However, the main risk when trading ETFs is that if the index falls, then the portfolio will fall in the same way, or sometimes even more sharply with leveraged ETFs. And this can amplify market movements.

This is why the extent of ETF’s wider effect on the markets is often debated among analysts. More and more are blaming them when equity markets have sold off over the past decade.
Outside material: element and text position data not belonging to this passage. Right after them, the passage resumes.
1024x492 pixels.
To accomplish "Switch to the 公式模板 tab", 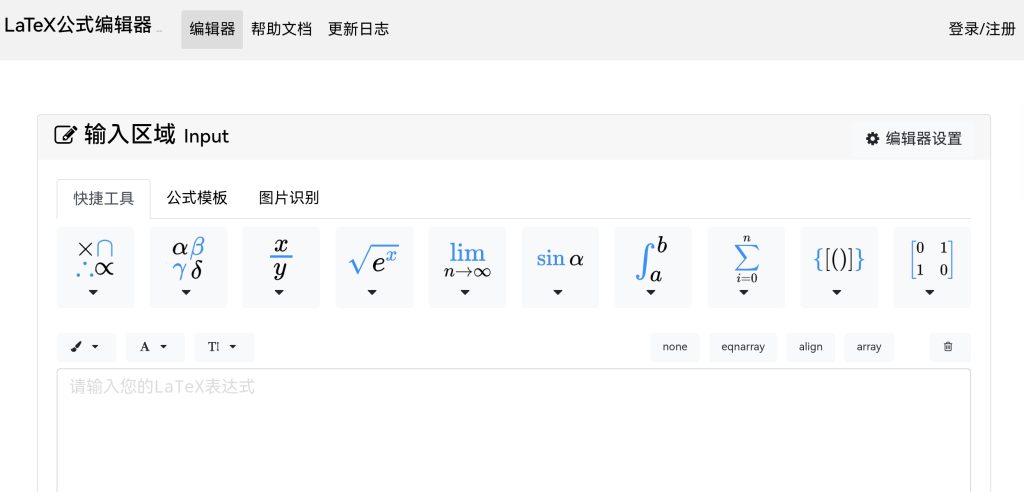I will [x=197, y=198].
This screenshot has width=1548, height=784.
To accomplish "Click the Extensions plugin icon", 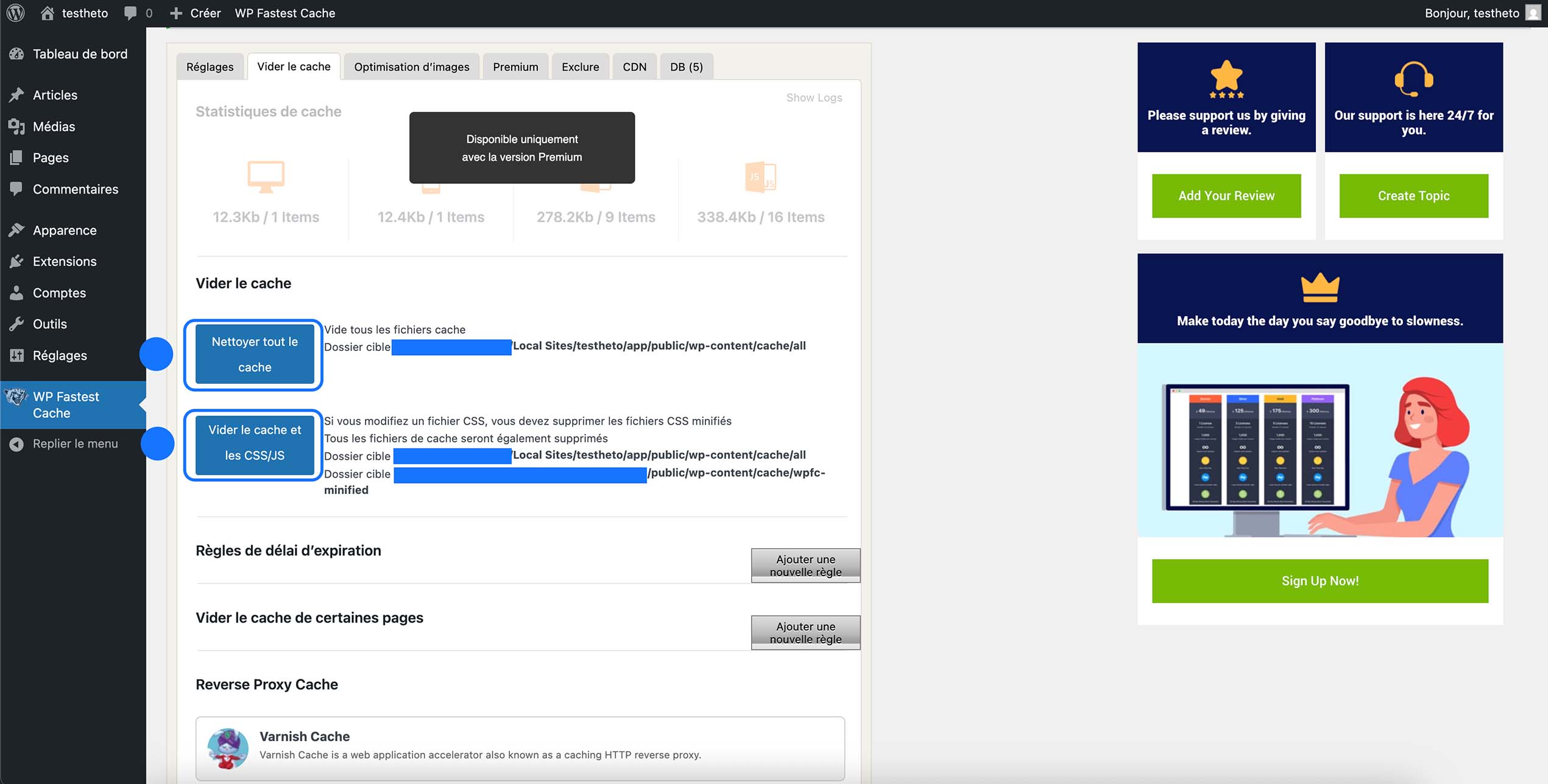I will click(x=17, y=261).
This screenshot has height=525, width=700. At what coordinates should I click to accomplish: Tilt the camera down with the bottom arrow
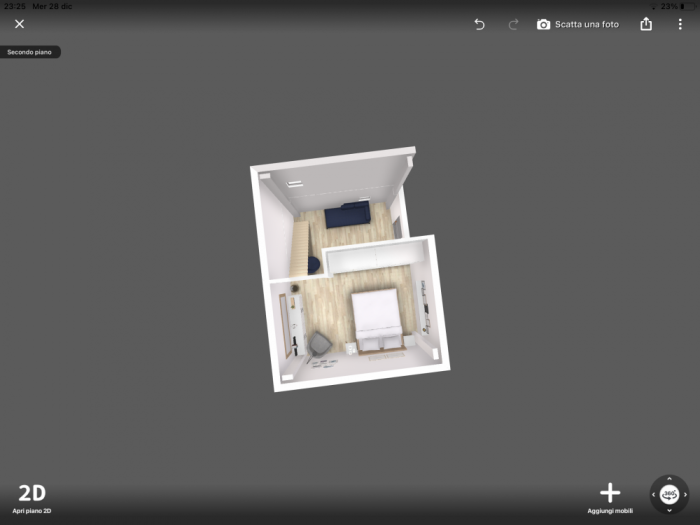[x=669, y=511]
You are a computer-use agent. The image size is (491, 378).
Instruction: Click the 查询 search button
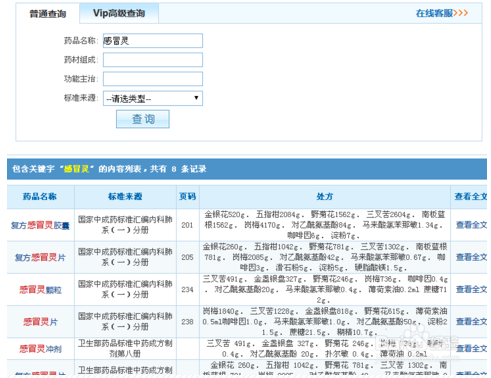pyautogui.click(x=143, y=119)
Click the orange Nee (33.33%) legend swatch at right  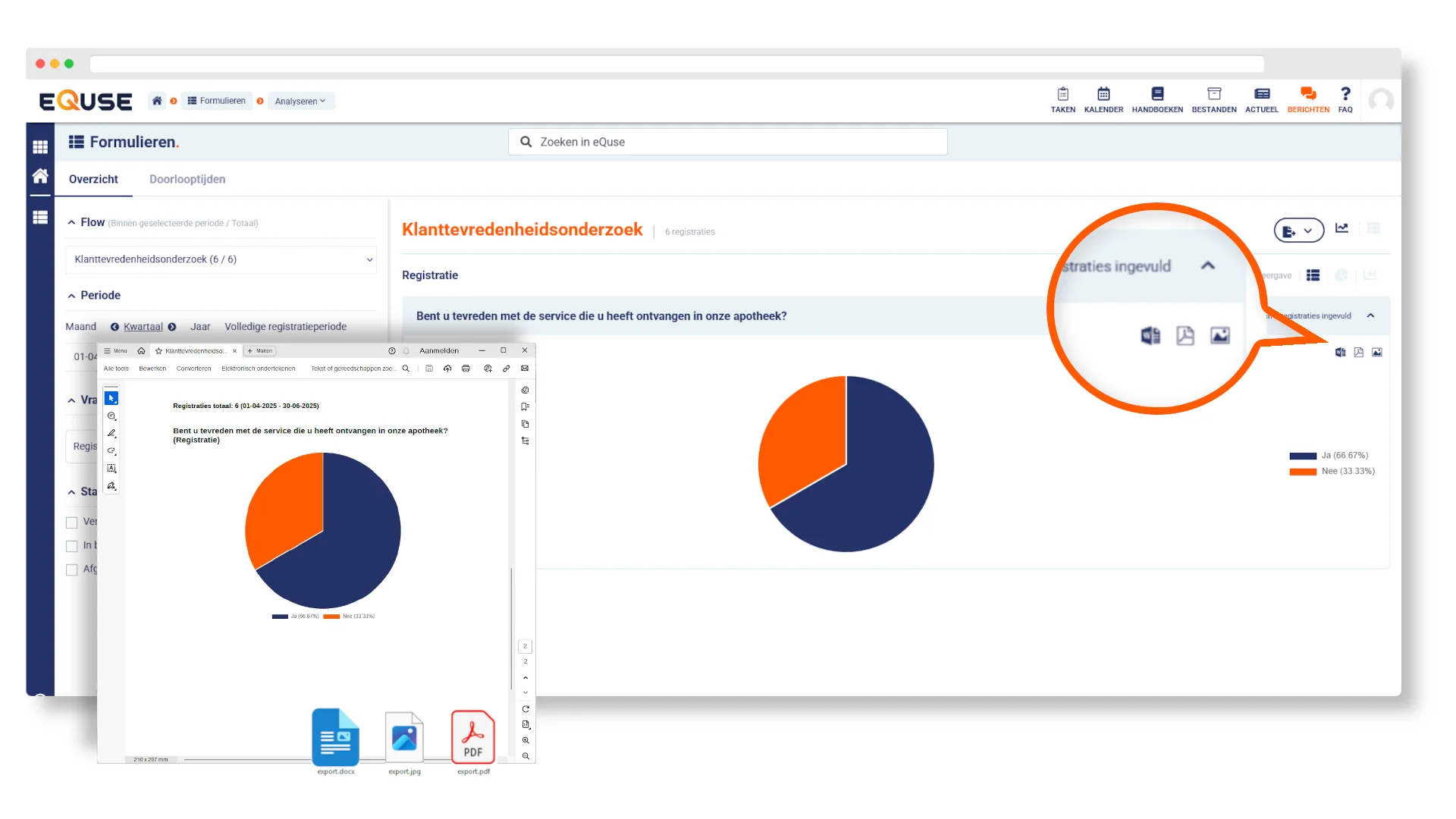(x=1302, y=472)
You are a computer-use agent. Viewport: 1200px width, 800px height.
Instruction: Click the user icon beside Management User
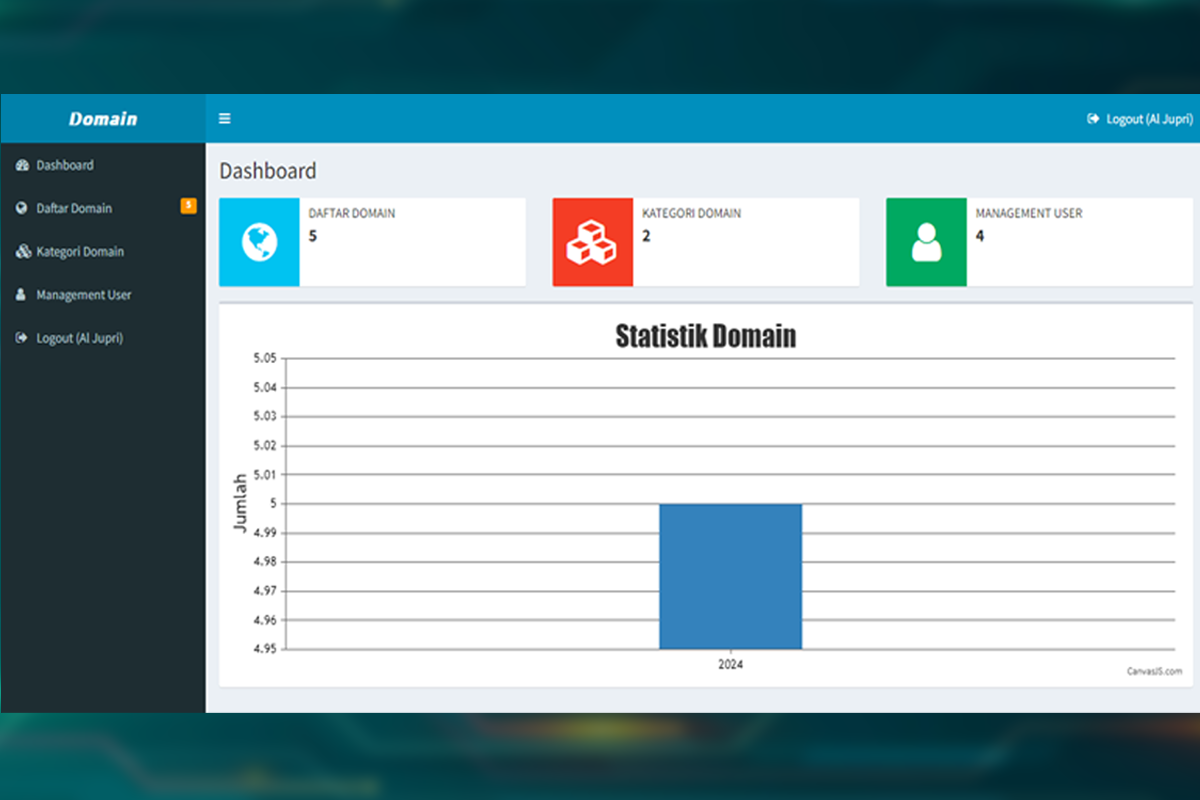click(x=22, y=295)
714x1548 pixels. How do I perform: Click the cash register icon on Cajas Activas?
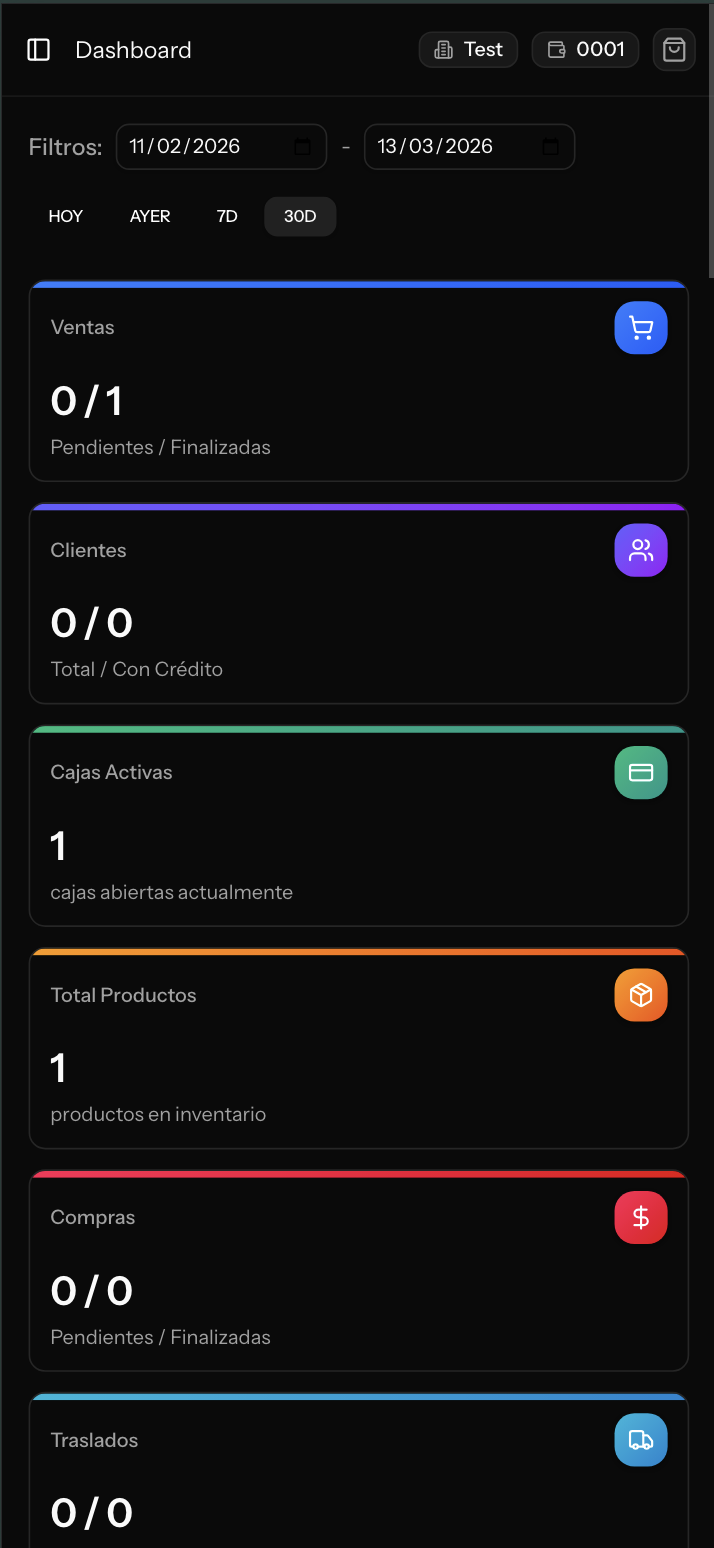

And the debate has resurfaced with the most recent market selloff in the fourth quarter of 2018. But a report from finance company First Trust flatly denies that they’re to blame: “If anything, the data points in the opposite direction”. It produced two interesting charts to back its view.
 

The bank points out that in the fourth quarter, US equity and sector ETFs had over $31 billion of net inflows, while traditional US equity and sector mutual funds had nearly $38 billion of net outflows in Q4. “If anyone was selling into a falling market, it was mutual fund investors!”, says First Trust, adding that “before anyone starts blaming the Q4 market decline on traditional mutual funds, keep in mind that this is nothing new. In fact, traditional equity mutual funds had net outflows for 8 of the prior 9 months in 2018, averaging over $11 billion per month.”

Its bottom line is that the evidence does not support the idea that ETFs meaningfully increased market volatility in Q4, nor that they steepened market declines. “On the contrary, in many cases, ETF investors were net buyers as the market declined, taking advantage of cheapening valuations.”